La industria de la belleza por años perpetuó estereotipos que hoy, como sociedad, nos dimos cuenta fueron nocivos no solo por crear estándares casi imposibles para la mayoría de las personas, sino que además invisibilizó la belleza de muchos cuerpos. Hoy, a pesar de los cambios sociales y del apoyo a las diversidades y el trabajo de equidad y eliminación de estereotipos que se está realizando no sólo como sociedad, sino que al interior de varias compañías, seguimos evidenciando grandes consecuencias.

Un estudio que realizamos a nivel mundial mostró que durante la pandemia el aspecto físico jugó un rol importante, específicamente en las mujeres. Un 41% aseguró que comenzaron a perder la confianza en sí mismas mientras aumentaba el confinamiento.

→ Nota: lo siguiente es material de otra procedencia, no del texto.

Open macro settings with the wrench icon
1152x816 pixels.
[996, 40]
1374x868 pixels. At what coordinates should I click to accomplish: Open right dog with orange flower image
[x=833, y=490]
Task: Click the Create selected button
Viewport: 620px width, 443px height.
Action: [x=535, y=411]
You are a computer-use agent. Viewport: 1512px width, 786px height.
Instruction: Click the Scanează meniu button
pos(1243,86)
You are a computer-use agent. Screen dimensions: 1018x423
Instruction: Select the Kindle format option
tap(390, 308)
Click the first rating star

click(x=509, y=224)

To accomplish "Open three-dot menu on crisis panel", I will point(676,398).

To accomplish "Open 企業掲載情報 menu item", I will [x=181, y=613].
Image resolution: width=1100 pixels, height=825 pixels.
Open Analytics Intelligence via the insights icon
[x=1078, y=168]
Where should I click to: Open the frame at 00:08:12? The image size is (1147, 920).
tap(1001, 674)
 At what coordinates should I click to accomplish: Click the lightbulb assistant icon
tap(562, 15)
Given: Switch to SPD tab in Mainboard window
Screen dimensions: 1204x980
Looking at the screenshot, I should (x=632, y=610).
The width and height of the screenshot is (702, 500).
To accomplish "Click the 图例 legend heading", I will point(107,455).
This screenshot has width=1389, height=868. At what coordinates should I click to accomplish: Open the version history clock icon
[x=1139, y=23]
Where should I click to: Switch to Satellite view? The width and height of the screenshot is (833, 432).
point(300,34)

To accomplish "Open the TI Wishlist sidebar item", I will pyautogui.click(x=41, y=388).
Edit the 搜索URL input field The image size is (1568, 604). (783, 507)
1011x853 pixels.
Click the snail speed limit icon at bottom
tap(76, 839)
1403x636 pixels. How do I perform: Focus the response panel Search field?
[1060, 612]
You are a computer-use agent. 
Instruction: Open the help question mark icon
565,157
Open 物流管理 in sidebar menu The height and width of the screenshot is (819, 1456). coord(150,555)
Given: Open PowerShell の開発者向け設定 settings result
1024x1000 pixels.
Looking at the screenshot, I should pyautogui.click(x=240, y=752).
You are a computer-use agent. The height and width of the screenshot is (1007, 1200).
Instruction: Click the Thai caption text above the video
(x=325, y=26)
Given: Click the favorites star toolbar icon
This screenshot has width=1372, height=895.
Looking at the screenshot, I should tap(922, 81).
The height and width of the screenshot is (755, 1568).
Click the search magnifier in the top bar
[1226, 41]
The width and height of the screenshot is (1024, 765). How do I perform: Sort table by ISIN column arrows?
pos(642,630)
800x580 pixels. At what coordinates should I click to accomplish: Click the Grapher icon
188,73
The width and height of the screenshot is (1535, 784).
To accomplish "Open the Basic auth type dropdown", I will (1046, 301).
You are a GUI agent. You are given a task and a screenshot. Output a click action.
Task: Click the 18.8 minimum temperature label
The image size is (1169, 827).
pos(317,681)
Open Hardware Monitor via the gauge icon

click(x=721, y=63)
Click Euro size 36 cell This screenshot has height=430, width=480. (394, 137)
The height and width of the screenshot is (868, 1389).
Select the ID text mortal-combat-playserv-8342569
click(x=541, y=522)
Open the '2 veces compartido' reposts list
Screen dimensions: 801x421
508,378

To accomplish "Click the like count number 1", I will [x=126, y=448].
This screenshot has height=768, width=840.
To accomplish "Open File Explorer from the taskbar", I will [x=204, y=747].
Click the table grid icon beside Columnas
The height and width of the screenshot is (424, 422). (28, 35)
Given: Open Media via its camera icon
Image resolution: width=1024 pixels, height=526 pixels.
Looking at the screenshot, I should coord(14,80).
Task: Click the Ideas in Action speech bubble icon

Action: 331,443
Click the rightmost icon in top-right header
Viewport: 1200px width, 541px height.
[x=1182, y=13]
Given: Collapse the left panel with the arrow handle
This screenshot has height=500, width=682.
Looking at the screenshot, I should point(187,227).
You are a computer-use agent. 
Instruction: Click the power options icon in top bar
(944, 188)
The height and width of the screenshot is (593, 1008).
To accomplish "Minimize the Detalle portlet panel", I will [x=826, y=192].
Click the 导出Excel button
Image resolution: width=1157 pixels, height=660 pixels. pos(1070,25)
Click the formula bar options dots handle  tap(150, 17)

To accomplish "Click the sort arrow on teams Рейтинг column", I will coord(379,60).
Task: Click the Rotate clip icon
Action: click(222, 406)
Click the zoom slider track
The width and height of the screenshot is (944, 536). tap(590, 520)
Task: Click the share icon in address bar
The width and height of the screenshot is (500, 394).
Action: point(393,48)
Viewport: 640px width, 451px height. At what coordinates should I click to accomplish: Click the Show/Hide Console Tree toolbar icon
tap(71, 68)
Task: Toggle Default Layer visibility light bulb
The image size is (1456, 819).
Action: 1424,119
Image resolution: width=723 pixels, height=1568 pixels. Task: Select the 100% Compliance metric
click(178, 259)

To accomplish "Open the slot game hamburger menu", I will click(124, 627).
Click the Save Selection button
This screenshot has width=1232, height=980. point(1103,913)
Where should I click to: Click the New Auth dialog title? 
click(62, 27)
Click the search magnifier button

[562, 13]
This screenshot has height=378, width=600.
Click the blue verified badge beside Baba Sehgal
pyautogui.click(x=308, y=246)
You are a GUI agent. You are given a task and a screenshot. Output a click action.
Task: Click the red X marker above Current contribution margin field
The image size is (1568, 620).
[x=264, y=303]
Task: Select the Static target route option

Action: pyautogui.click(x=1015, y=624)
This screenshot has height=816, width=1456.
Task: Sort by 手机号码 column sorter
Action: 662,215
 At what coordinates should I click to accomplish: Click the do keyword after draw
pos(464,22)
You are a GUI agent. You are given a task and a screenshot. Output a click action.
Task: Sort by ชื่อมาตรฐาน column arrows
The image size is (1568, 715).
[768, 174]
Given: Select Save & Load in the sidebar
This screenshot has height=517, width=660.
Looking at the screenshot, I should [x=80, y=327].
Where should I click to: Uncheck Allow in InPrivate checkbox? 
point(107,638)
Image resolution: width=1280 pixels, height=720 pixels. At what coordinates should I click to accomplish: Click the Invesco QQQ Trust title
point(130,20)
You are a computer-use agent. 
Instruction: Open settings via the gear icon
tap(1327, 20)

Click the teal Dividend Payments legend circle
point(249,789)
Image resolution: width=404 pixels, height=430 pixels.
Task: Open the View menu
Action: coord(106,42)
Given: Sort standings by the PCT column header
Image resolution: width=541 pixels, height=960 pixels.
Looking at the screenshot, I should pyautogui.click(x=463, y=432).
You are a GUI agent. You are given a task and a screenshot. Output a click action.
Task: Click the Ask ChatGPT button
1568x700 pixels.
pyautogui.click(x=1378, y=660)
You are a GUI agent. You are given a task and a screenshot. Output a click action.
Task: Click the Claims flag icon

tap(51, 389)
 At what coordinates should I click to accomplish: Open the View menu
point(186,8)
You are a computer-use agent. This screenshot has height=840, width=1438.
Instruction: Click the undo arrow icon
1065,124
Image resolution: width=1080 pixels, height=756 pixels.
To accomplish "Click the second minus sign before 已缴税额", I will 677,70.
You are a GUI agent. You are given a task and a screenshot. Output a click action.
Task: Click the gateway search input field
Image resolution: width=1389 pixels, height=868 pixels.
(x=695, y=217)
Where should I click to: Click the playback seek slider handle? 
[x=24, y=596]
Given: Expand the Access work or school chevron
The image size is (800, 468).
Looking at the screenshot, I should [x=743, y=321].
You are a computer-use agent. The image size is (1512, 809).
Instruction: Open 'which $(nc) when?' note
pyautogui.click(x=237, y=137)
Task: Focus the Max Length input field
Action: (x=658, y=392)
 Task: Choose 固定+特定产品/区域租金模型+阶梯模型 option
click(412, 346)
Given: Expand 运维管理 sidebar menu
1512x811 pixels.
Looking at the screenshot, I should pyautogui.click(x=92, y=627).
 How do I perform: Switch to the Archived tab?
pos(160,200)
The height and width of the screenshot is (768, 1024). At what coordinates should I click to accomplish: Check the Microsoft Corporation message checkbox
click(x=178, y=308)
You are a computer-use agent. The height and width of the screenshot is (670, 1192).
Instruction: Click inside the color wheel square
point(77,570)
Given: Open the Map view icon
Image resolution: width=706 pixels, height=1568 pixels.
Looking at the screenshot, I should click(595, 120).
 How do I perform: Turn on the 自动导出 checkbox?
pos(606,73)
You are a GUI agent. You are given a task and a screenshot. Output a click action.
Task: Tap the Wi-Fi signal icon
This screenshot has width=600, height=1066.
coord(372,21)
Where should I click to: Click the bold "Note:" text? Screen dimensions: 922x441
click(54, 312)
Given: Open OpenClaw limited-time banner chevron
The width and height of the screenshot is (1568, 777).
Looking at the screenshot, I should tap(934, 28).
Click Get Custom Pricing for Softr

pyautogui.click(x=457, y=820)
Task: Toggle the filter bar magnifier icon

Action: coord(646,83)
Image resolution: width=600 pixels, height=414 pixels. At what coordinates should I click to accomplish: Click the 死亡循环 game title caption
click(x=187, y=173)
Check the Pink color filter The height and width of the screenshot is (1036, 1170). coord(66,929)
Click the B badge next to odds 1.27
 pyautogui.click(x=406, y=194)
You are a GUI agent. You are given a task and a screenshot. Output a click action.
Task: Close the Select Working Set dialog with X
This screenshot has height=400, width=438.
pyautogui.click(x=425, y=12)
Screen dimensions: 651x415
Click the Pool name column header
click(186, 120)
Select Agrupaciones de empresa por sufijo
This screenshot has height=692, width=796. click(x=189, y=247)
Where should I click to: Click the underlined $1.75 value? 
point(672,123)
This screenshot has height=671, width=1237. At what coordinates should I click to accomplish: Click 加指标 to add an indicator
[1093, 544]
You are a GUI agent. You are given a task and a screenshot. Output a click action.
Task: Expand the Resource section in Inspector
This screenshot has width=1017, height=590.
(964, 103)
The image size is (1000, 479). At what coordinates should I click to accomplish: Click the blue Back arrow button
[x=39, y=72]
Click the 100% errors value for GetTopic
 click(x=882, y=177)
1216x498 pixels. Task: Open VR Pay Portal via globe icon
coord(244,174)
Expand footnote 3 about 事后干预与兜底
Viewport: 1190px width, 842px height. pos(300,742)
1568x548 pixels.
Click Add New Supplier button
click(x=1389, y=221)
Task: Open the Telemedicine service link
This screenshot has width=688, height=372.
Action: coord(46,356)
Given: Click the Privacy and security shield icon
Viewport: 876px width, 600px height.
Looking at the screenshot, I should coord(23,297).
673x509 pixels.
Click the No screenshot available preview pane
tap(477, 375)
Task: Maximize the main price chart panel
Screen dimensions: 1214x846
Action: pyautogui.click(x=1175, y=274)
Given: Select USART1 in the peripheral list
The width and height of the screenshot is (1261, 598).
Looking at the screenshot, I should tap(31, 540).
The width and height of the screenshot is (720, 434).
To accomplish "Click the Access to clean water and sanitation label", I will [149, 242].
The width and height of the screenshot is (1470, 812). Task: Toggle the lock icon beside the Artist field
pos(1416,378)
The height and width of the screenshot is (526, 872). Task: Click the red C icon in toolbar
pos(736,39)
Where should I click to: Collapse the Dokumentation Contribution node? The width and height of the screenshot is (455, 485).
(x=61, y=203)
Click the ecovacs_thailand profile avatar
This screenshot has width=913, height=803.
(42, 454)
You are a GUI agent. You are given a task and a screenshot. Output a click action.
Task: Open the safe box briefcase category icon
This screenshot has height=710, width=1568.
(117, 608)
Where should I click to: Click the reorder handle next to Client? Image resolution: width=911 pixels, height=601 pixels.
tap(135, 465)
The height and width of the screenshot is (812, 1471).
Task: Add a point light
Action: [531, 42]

Aunque las causas pueden ser variables, el aislamiento e hiperexposición a redes sociales donde aún rigen estándares desiguales y también la exposición de la vida personal y exceso de uso de cámaras web por videos conferencias en el teletrabajo, pueden haber afectado en gran parte la autopercepción de dichas mujeres.

Sin duda es un número preocupante cuando aún estamos luchando constantemente por la aceptación de los cuerpos y bellezas. Hoy las empresas, sus líderes de opinión y los mensajes que entregamos, tanto interna como externamente, juegan un rol fundamental para combatir este grave problema pues puede tener repercusiones casi invisibles, pero muy difíciles de combatir como lo es la autoestima y bienestar de las personas.